Stored data entries:
.....

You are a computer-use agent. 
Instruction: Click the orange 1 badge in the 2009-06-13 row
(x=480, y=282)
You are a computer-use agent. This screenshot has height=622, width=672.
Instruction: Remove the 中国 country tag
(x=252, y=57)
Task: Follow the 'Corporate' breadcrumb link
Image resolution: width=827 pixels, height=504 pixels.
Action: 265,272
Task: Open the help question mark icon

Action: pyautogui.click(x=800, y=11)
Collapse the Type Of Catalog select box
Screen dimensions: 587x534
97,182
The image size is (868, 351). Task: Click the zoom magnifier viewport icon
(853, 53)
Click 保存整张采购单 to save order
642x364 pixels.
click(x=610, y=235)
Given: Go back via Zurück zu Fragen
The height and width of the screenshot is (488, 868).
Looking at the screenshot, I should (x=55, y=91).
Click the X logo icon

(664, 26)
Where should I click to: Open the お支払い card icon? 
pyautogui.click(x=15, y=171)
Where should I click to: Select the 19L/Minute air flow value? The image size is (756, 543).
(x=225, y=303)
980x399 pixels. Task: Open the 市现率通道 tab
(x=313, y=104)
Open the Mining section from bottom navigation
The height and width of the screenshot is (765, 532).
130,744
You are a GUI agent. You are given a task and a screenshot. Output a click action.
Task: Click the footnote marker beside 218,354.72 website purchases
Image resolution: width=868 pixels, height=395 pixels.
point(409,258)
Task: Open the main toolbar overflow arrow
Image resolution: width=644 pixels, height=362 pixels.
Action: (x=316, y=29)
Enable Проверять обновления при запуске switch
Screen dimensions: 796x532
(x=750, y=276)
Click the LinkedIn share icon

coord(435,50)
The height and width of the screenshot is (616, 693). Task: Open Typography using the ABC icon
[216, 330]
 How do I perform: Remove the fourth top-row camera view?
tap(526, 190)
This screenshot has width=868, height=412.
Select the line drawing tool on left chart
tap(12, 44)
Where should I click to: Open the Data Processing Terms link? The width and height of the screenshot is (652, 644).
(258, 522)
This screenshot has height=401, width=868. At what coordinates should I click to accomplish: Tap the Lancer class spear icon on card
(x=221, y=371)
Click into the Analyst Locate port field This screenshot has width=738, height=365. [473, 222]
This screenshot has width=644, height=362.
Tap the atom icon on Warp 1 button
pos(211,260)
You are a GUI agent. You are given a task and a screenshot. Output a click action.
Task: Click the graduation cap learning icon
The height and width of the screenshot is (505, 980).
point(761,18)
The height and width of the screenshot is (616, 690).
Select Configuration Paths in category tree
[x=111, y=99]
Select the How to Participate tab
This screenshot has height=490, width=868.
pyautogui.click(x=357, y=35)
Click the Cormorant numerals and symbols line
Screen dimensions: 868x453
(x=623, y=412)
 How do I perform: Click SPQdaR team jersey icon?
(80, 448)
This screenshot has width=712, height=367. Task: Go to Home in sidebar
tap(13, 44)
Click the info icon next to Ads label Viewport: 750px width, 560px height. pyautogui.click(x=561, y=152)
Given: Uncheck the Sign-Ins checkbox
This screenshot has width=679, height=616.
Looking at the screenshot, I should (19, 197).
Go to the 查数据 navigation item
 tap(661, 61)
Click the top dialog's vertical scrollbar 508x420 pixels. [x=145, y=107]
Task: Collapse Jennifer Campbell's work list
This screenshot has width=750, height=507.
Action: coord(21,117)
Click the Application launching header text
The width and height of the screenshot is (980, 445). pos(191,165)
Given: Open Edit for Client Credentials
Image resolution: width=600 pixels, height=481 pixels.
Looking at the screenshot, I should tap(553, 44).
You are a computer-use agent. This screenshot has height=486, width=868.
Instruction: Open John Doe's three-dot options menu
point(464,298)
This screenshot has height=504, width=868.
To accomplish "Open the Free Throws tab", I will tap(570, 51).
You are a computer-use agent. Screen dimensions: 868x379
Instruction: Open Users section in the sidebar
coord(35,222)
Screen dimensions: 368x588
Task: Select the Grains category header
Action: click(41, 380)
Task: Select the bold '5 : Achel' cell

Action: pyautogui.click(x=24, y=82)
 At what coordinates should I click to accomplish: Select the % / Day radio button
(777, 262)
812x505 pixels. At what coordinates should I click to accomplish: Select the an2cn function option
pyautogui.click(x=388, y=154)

.....

Assignment -
Pull every line with the word "agent" from the data.

Your response -
You are a computer-use agent. 
You are a computer-use agent. This screenshot has height=622, width=672.
You are a GUI agent. You are given a task and a screenshot. Output a click action.
You are a GUI agent. You are given a task and a screenshot. Output a click action.
You are a computer-use agent. This screenshot has height=486, width=868.
You are a computer-use agent. Screen dimensions: 868x379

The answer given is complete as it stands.